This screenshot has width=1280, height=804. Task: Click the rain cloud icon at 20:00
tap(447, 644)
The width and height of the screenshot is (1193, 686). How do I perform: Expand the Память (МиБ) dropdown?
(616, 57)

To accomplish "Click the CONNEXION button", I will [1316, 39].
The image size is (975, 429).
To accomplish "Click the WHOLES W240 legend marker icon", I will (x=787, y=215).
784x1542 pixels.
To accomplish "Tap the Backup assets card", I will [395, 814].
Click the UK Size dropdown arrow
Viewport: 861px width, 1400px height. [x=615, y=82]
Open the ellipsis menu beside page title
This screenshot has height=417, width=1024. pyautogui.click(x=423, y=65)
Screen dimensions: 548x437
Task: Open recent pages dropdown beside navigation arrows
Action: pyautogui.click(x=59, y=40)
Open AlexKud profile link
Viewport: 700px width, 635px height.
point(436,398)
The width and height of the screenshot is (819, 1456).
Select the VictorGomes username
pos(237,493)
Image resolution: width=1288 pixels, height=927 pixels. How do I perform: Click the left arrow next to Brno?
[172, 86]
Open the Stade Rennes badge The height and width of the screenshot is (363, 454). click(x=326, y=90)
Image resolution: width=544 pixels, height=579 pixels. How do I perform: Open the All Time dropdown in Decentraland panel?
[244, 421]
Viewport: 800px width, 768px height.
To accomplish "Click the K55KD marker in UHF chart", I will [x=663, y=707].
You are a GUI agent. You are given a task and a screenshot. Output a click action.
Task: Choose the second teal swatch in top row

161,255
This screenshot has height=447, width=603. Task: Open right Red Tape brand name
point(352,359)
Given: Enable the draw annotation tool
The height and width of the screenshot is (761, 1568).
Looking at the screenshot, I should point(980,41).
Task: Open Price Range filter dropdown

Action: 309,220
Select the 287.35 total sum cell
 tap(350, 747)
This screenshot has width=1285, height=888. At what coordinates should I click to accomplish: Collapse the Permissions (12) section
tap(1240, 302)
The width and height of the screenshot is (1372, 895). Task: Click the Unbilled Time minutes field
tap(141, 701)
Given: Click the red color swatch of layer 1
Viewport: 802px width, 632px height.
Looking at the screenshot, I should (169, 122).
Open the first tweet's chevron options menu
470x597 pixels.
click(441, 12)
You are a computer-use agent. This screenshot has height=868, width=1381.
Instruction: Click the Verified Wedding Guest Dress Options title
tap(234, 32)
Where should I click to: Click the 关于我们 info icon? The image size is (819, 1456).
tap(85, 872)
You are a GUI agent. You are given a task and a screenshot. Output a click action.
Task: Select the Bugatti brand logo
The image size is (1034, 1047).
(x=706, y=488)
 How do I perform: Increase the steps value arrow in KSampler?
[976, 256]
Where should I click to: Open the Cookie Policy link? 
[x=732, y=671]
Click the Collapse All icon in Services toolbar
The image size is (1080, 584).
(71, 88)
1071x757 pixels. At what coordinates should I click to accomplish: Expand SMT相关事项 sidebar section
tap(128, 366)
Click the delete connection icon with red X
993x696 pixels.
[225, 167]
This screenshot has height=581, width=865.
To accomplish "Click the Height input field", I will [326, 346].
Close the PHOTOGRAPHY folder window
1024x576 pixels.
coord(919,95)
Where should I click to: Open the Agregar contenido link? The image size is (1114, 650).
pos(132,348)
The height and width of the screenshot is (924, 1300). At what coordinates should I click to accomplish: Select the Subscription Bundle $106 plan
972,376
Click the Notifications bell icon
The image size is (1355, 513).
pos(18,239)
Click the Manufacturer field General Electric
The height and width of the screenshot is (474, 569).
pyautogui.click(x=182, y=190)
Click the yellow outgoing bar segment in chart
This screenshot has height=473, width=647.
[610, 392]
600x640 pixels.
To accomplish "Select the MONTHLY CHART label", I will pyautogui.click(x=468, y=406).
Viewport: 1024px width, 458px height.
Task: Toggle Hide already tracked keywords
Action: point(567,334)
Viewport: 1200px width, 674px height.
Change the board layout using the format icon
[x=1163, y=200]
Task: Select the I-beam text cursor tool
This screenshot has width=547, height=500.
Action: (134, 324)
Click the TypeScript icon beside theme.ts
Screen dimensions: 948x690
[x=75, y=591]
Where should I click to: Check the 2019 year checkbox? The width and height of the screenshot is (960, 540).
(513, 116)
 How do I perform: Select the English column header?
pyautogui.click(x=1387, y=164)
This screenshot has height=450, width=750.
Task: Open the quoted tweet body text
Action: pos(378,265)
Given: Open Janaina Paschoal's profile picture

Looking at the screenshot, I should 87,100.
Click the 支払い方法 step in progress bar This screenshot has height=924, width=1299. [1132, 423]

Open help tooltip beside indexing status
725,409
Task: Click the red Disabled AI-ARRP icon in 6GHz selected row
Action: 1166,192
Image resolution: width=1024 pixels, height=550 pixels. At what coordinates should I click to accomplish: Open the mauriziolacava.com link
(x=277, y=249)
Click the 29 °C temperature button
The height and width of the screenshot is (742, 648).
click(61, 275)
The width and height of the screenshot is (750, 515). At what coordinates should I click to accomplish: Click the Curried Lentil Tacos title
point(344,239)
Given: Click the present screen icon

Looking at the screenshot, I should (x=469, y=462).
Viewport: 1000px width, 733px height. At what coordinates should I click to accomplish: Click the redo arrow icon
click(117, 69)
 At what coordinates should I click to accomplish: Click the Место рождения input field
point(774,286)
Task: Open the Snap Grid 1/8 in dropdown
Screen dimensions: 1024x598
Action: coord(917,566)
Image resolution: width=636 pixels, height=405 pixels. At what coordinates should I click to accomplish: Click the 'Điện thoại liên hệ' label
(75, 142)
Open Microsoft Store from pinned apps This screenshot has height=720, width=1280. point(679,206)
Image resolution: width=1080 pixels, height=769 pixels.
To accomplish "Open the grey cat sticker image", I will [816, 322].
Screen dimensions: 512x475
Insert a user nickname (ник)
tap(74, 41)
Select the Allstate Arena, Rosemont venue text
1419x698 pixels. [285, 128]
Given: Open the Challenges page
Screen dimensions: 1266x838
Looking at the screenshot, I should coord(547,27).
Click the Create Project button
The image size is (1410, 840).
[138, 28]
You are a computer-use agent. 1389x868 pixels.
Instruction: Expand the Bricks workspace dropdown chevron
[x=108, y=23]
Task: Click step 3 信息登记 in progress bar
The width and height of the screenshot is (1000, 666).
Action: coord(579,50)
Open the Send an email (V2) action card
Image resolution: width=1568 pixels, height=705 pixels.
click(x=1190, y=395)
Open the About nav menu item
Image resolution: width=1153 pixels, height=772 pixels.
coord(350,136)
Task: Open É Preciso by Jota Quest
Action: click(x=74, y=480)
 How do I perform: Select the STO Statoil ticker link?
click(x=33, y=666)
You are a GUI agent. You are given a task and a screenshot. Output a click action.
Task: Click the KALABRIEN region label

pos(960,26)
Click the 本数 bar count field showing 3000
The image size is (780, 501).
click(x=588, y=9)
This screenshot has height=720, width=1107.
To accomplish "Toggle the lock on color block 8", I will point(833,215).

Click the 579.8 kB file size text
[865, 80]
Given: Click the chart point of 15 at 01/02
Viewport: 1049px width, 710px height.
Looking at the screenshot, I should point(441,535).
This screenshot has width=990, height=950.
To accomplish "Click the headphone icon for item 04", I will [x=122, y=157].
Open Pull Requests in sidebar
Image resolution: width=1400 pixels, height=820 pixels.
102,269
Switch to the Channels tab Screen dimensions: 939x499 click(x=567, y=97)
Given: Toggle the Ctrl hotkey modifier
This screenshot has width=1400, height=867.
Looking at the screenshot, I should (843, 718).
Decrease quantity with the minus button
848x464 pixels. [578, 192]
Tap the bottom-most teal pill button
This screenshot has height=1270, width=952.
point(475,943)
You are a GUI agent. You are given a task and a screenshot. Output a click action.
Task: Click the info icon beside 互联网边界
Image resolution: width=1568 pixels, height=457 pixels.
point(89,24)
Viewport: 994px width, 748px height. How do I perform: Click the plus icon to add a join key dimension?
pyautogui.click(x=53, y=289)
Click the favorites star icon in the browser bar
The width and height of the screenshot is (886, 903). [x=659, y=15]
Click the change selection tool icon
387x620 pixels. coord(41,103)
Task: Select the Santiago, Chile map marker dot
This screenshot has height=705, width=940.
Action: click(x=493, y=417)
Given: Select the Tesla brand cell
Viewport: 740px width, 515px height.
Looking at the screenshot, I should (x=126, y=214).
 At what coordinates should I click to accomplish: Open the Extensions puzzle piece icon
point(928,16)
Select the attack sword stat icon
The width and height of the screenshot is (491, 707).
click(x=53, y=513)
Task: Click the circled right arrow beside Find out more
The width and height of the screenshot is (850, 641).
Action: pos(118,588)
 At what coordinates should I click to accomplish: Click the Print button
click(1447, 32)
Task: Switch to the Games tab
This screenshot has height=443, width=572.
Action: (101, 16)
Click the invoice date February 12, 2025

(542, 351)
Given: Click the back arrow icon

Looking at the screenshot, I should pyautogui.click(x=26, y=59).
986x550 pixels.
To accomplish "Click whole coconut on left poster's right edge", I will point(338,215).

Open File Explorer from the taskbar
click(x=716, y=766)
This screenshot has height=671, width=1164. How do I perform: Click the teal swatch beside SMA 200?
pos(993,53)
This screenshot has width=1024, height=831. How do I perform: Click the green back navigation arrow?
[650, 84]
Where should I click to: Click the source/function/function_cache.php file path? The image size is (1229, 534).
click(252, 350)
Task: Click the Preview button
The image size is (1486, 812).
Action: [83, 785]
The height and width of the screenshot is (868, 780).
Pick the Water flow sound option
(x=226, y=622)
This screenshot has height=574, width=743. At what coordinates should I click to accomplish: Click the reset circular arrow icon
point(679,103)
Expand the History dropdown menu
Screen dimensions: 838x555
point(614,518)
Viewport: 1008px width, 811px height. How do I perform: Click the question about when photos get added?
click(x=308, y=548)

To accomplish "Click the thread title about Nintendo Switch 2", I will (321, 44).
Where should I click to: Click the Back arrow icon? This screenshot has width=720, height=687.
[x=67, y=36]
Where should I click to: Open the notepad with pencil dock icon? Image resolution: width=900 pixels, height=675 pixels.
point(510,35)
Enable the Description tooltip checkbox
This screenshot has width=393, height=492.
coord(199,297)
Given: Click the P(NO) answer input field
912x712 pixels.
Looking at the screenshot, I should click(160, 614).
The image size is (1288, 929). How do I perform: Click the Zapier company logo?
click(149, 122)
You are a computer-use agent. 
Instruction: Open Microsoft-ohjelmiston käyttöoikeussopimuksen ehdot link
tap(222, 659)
···
_Problem to solve_
If the word "computer" is on a line above, return that line.

_Task solution_
You are a computer-use agent. This screenshot has height=868, width=1381.
You are a computer-use agent. 1389x868 pixels.
You are a computer-use agent. 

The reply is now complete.